What the exercise asks >>
Repeat the records below verbatim, and do not copy their pictures.

Given entries >>
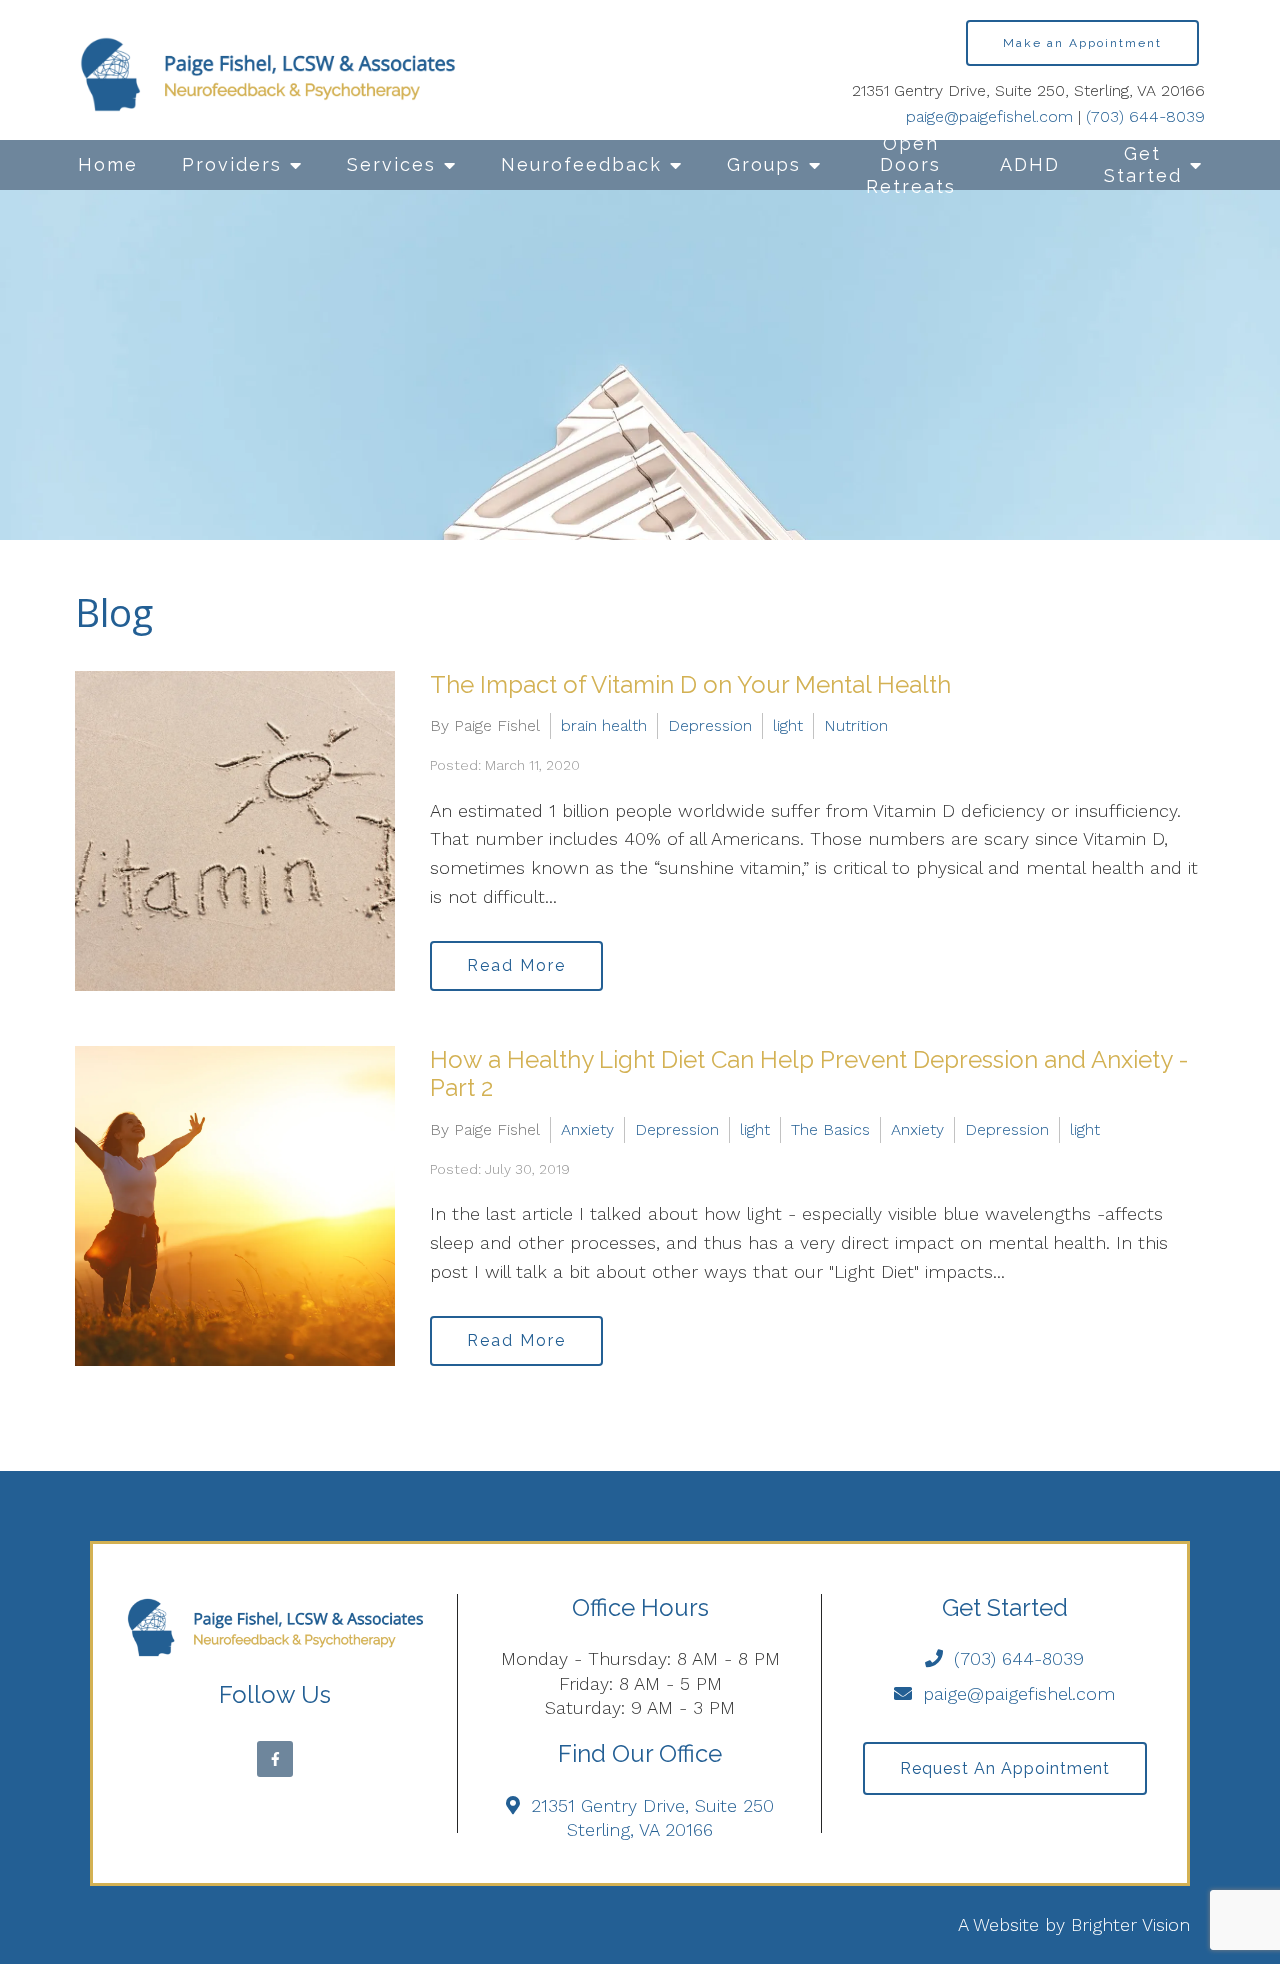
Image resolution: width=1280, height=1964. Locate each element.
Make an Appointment (1082, 43)
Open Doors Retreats (911, 165)
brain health (604, 725)
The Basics (830, 1129)
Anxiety (587, 1129)
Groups (764, 164)
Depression (710, 725)
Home (108, 164)
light (788, 725)
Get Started (1143, 164)
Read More (516, 965)
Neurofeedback (581, 164)
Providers (232, 164)
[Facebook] (275, 1759)
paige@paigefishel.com (989, 116)
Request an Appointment (1005, 1768)
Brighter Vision (1130, 1924)
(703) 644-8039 (1145, 116)
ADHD (1030, 164)
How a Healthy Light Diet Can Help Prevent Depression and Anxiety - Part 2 (809, 1074)
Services (391, 164)
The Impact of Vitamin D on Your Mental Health (690, 684)
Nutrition (856, 725)
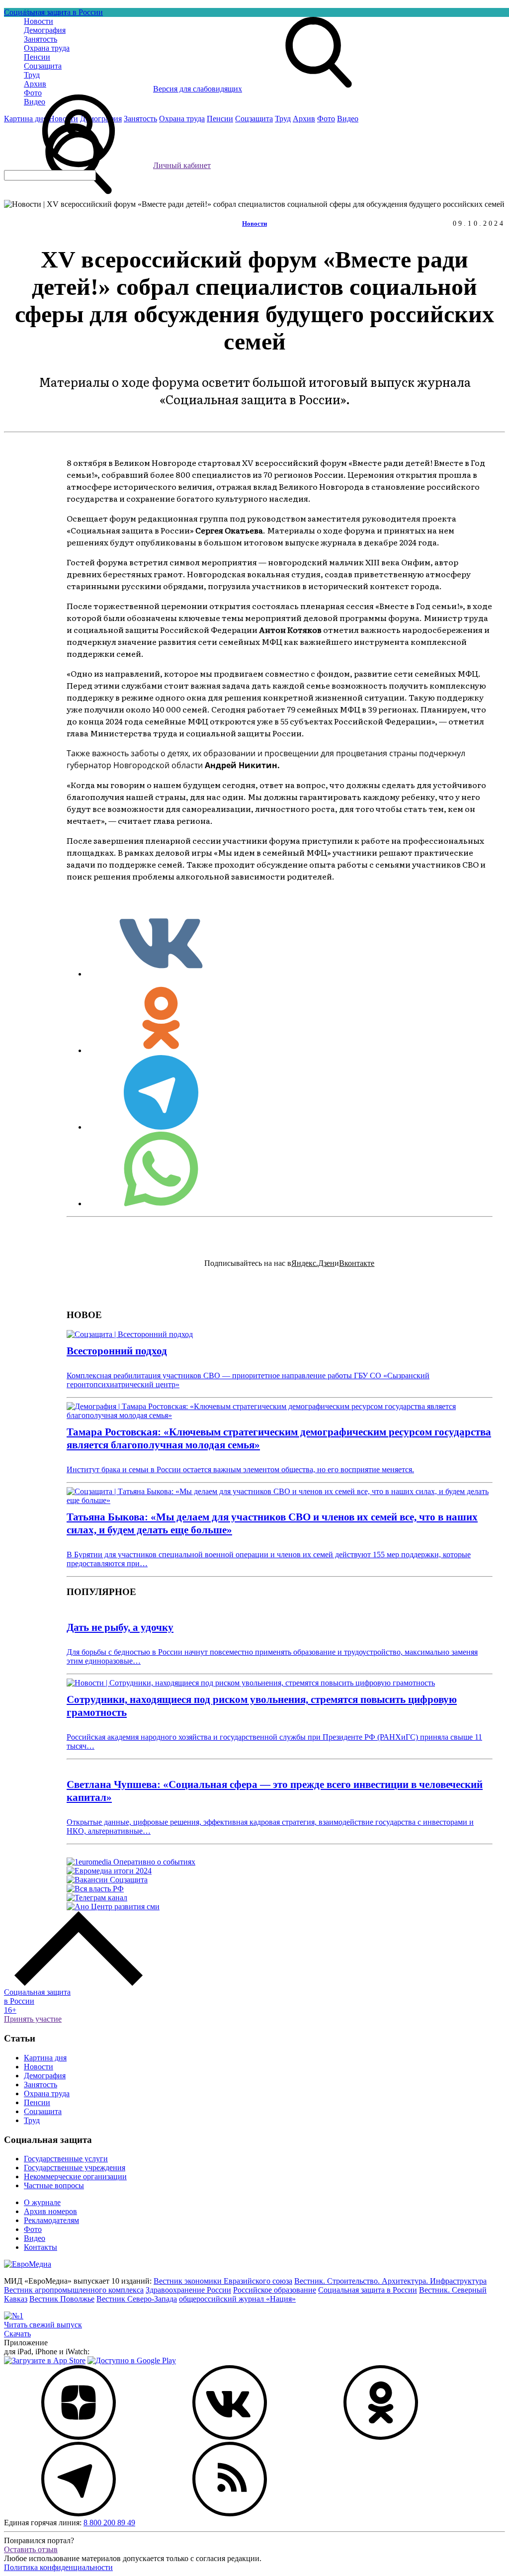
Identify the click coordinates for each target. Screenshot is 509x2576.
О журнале (42, 2202)
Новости (254, 223)
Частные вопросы (54, 2185)
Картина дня (45, 2057)
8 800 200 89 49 (109, 2522)
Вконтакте (356, 1263)
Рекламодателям (51, 2220)
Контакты (40, 2247)
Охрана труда (47, 2093)
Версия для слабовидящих (197, 89)
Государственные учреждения (74, 2167)
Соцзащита (43, 2111)
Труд (32, 2120)
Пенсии (37, 2102)
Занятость (40, 2084)
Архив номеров (50, 2211)
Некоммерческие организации (75, 2176)
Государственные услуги (66, 2158)
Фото (33, 2229)
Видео (34, 2238)
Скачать (17, 2333)
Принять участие (33, 2019)
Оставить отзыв (31, 2549)
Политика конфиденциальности (58, 2567)
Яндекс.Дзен (313, 1263)
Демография (45, 2075)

Answer to this problem >>
Image resolution: width=1280, height=1964. Locate each element.
Make an Appointment (1082, 43)
Open Doors Retreats (911, 165)
brain health (604, 725)
The Basics (830, 1129)
Anxiety (587, 1129)
Groups (764, 164)
Depression (710, 725)
Home (108, 164)
light (788, 725)
Get Started (1143, 164)
Read More (516, 965)
Neurofeedback (581, 164)
Providers (232, 164)
[Facebook] (275, 1759)
paige@paigefishel.com (989, 116)
Request an Appointment (1005, 1768)
Brighter Vision (1130, 1924)
(703) 644-8039 (1145, 116)
ADHD (1030, 164)
How a Healthy Light Diet Can Help Prevent Depression and Anxiety - Part 2 (809, 1074)
Services (391, 164)
The Impact of Vitamin D on Your Mental Health (690, 684)
Nutrition (856, 725)
Identify the click coordinates for each target. Screenshot is 509x2576.
О журнале (42, 2202)
Новости (254, 223)
Частные вопросы (54, 2185)
Картина дня (45, 2057)
8 800 200 89 49 (109, 2522)
Вконтакте (356, 1263)
Рекламодателям (51, 2220)
Контакты (40, 2247)
Охрана труда (47, 2093)
Версия для слабовидящих (197, 89)
Государственные учреждения (74, 2167)
Соцзащита (43, 2111)
Труд (32, 2120)
Пенсии (37, 2102)
Занятость (40, 2084)
Архив номеров (50, 2211)
Некоммерческие организации (75, 2176)
Государственные услуги (66, 2158)
Фото (33, 2229)
Видео (34, 2238)
Скачать (17, 2333)
Принять участие (33, 2019)
Оставить отзыв (31, 2549)
Политика конфиденциальности (58, 2567)
Яндекс.Дзен (313, 1263)
Демография (45, 2075)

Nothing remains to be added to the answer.